Keller begins his book with some of these same questions that I’ve asked. And,
Keller writes that the answer comes, “by understanding our relationship with God.”
“No amount of money, power, and planning can prevent bereavement, dire illness, relationship betrayal, financial disaster, or a host of other troubles from entering your life. Human life is fatally fragile and subject to forces beyond our power to manage. Life is tragic.” Page 3.
“When pain and suffering come upon us, we finally see not only that we are not in control of our lives but that we never were.” Page 5.
An interesting point: While writing this book Keller found people who turned away from God after suffering. But he also found people who came to know God during a hard time of suffering.
The book has three parts to it:
Part One: “Understanding the Furnace” -A look at human suffering.
Part Two: “Facing the Furnace: -What the Bible says about suffering.
Part Three: “Walking With God in the Furnace” -This part of the book is the practical section that answers how we walk with God during suffering.
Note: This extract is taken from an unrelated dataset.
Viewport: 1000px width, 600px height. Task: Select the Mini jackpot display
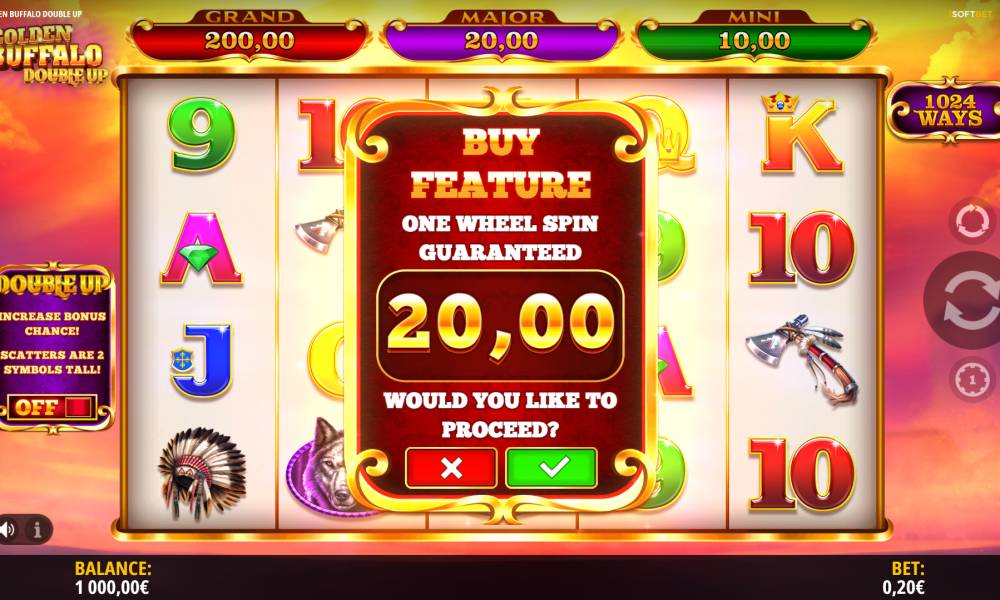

Reasons why I gave this book an excellent rating:
•I learned suffering can have the opposite affect. Suffering can cause the person to grow stronger. “Suffering, then, actually can use evil against itself. It can thwart the destructive purposes of evil and bring light and life out of darkness and death.” Page 8.
•I was introduced to other forms of thought on suffering. For example: the beliefs of Friedrich Nietzsche, Victor Frankel, Susan Jacoby, Buddhism, Stoics, Hinduism, and the idea of karma. Also, how “modern Western culture” views suffering as opposed to “non-Western cultures.”
•Chapter 8 is a pinnacle point of the book: “The reason for Suffering.”
“So suffering is at the very heart of the Christian faith. It is not only the way Christ became like and redeemed us, but it is one of the main ways we become like him and experience his redemption. And means that our suffering, despite its painfulness, is also filled with purpose and usefulness.” Page 163-164.
•And a point that I’d already learned through suffering. “…to trust God when we do not understand Him is to treat him as God and not as another human being. It is to treat Him as glorious-infinitely beyond us in His goodness and wisdom.” Page 174.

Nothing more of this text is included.